In California, the spot criticizes Rep. Dan Lungren as being in the pocket of Wall Street.

The Iowa spot accuses Rep. Steve King of reducing access to education.

“He could be a doctor, a teacher, an engineer with the right investment in education,” the narrator reads as a toddler is seen onscreen. “He sided from big banks that profit from student loans at our expense.”

In North Carolina, the ad quotes a local newspaper as saying candidate David Rouzer’s fundraising tactics “stink, but it’s legal.” Rouzer landed a speaking spot at the Republican National Convention this summer.

Rep. Nan Hayworth of New York is a member of “the wrong kind of tea party,” an ad charges, saying she “would roll back decades of progress for women.”

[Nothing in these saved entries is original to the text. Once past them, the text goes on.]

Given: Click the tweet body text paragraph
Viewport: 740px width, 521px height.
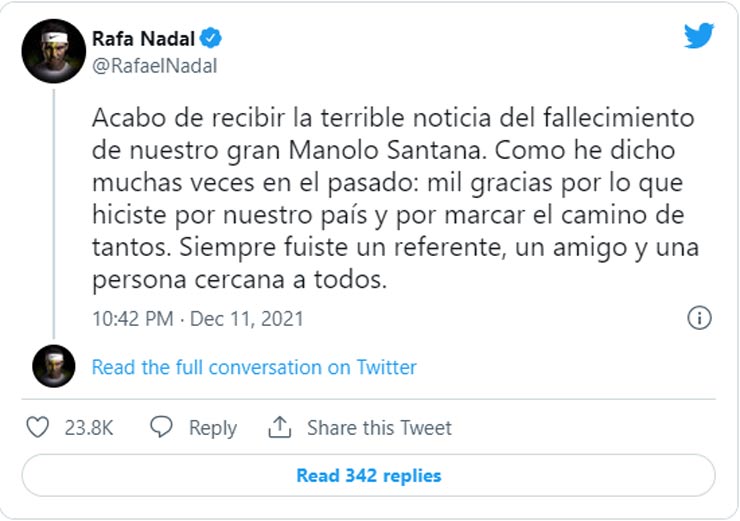Looking at the screenshot, I should (x=392, y=198).
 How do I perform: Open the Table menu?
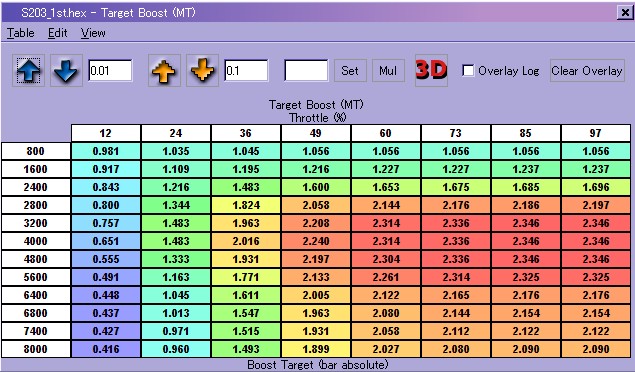(21, 33)
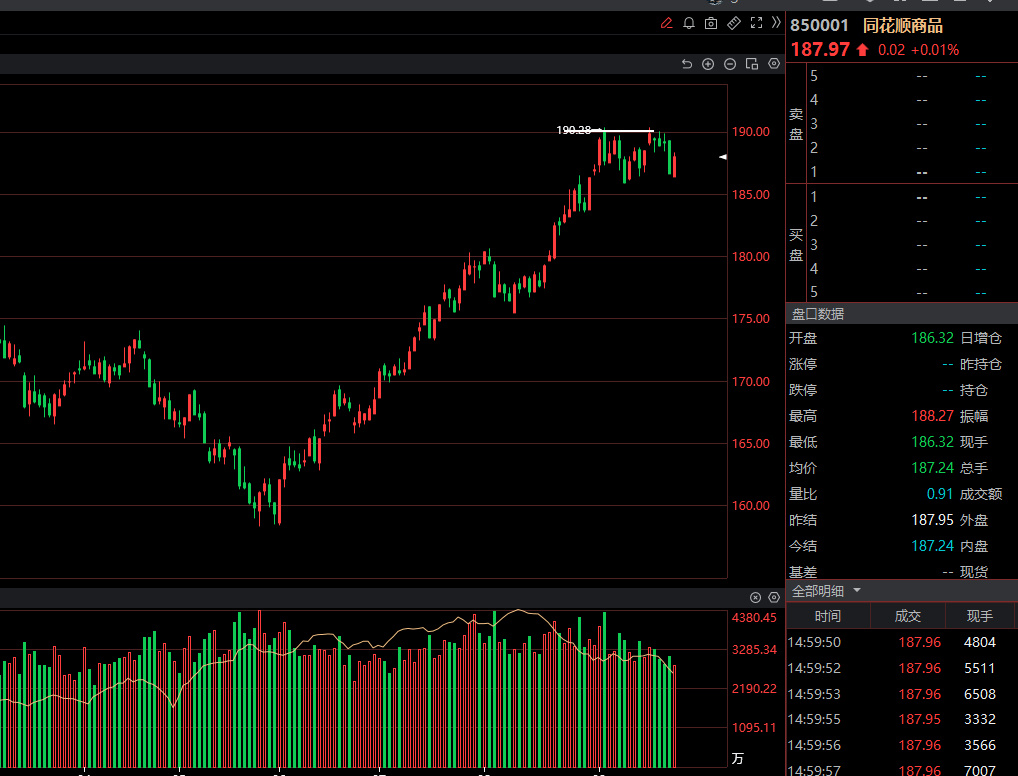Click the undo arrow in chart toolbar

686,64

Rep. Bill Johnson of Ohio “voted for tax cuts that that helped American companies outsource American jobs,” says another spot.

And in the Wisconsin ad, voters are reintroduced to Rep. Sean Duffy, who at a town hall meeting in 2011 said “I struggle to meet my bills right now” under his congressional salary of $174,000. “This lumberjack’s not struggling; he’s sitting pretty,” the ad narrator says.

None of the ads mention the candidate’s opponent, opting instead to blast the Republican candidate.

The House Majority PAC had nearly $4.6 million in the bank at the end of July, according to a Federal Election Commission report. The committee has raised almost $9.6 million this cycle, the FEC showed.